Network analysis also allows to synthesize a general description of the literature based on the search results obtained by several researchers; this is known as a citation network, and it facilitates the inspection of the relationships between several articles, as well as the measurement of their relative importance. 11
Similarly, estimating two simultaneous network structures using network analysis provides a novel way of dynamically comparing associations between variables and allows exploring different clinical hypotheses, even at different times (before and after an event or clinical intervention). For example, Di Blasi et al.12 evaluated two simultaneous networks of anxiety, depression, stress, and fear of COVID-19 at two different times: during (April 7-24, 2020) and after (May 18-31, 2020) one of the mandatory lockdowns decreed in Italy. In turn, Fried et al.13 published another study that evaluated simultaneous networks before and after covariate control, including biochemical (inflammatory markers), anthropometric, and psychological measures to specify those variables with the greatest causal influence on the network. Moreover, the use of other clinical measures such as neuropsychiatric, 14 neuroanatomic, 15 and genomic measurements, 16,17 as well as the inclusion of risk and protection factors, has been reported in network analyzes. 18
Currently, the study of multiple clinical entities related to the negative impact of the COVID-19 pandemic, such as fear, anguish and stress, has been promoted, 12,19 and two articles using network analysis in this context were published in South America in 2021. 19,20 However, more dissemination and training on this approach are urgently required to promote its widespread use in health science research.

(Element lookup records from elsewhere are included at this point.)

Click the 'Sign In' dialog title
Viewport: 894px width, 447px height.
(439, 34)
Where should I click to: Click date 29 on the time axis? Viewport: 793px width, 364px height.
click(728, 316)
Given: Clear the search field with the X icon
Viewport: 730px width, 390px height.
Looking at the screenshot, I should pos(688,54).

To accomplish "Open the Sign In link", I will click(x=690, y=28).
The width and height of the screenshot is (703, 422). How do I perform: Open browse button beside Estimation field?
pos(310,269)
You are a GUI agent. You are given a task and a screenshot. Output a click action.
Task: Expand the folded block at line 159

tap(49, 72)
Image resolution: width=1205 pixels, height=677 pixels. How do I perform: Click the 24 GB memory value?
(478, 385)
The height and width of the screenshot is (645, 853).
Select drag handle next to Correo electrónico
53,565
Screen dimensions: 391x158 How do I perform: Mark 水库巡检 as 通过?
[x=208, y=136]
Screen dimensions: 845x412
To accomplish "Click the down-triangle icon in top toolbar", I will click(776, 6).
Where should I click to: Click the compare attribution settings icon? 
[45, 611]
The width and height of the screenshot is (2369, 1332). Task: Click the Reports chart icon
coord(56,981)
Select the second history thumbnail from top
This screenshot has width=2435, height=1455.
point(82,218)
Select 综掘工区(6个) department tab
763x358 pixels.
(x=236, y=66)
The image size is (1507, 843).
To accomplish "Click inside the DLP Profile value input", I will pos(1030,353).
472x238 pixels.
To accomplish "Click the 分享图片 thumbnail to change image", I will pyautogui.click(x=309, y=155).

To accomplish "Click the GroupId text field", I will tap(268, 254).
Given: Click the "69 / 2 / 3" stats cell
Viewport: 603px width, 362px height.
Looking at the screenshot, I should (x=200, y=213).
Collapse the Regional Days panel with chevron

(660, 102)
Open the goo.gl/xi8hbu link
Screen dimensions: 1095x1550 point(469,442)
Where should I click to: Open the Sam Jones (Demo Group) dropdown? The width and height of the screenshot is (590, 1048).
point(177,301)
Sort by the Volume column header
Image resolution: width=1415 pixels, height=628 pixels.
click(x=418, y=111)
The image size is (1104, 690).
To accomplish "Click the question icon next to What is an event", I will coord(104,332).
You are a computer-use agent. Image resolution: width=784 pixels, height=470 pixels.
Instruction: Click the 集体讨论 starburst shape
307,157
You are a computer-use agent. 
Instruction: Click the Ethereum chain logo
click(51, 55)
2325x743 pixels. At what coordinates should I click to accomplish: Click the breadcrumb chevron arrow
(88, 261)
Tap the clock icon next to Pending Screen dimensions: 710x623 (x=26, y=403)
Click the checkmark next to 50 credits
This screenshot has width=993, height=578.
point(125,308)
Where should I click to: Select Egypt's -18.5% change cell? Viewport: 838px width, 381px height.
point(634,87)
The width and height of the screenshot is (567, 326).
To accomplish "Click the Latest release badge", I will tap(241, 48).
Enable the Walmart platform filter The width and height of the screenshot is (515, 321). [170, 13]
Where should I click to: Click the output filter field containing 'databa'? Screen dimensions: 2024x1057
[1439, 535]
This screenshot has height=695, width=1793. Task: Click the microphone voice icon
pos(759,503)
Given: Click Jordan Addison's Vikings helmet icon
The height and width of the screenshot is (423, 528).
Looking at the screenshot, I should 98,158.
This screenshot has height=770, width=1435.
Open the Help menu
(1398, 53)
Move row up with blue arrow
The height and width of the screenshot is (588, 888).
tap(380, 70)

Network analysis also allows the assessment of dynamic changes through a network of directed relationships over time. This approach was used by Martin-Brufau et al. 21 to assess longitudinally (two weeks) the dynamics of the emotional states of 187 participants during the first COVID-19 quarantine in Spain.
Below, we present an example of a network analysis based on data obtained by Ramos-Vera et at. 22 in a study that involved a network analysis of depressive symptoms in 2 915 Peruvian adults diagnosed with hypertension who responded to the Patient Health Questionnaire-9 (PHQ-9). There, using a network clustering algorithm, system variables were labeled with specific colors that refer to an underlying causal structure (items with stronger relationships) and represent two factors of depressive symptoms: somatic and cognitive-affective Figure 1.
In conclusion, network analysis offers a valuable methodological and practical contribution to medical research by allowing clinicians to interpret and analyze information derived from their research, which is reflected in comprehensive care; in other words, this approach allows for a concrete intervention based on the results obtained through the analysis of complex model systems.23 Furthermore, the latter models provide a better explanation of how various health conditions function when they are impacted by multiple diseases and situations, such as the COVID-19 pandemic, as well as the etiological mechanisms that interact with each other.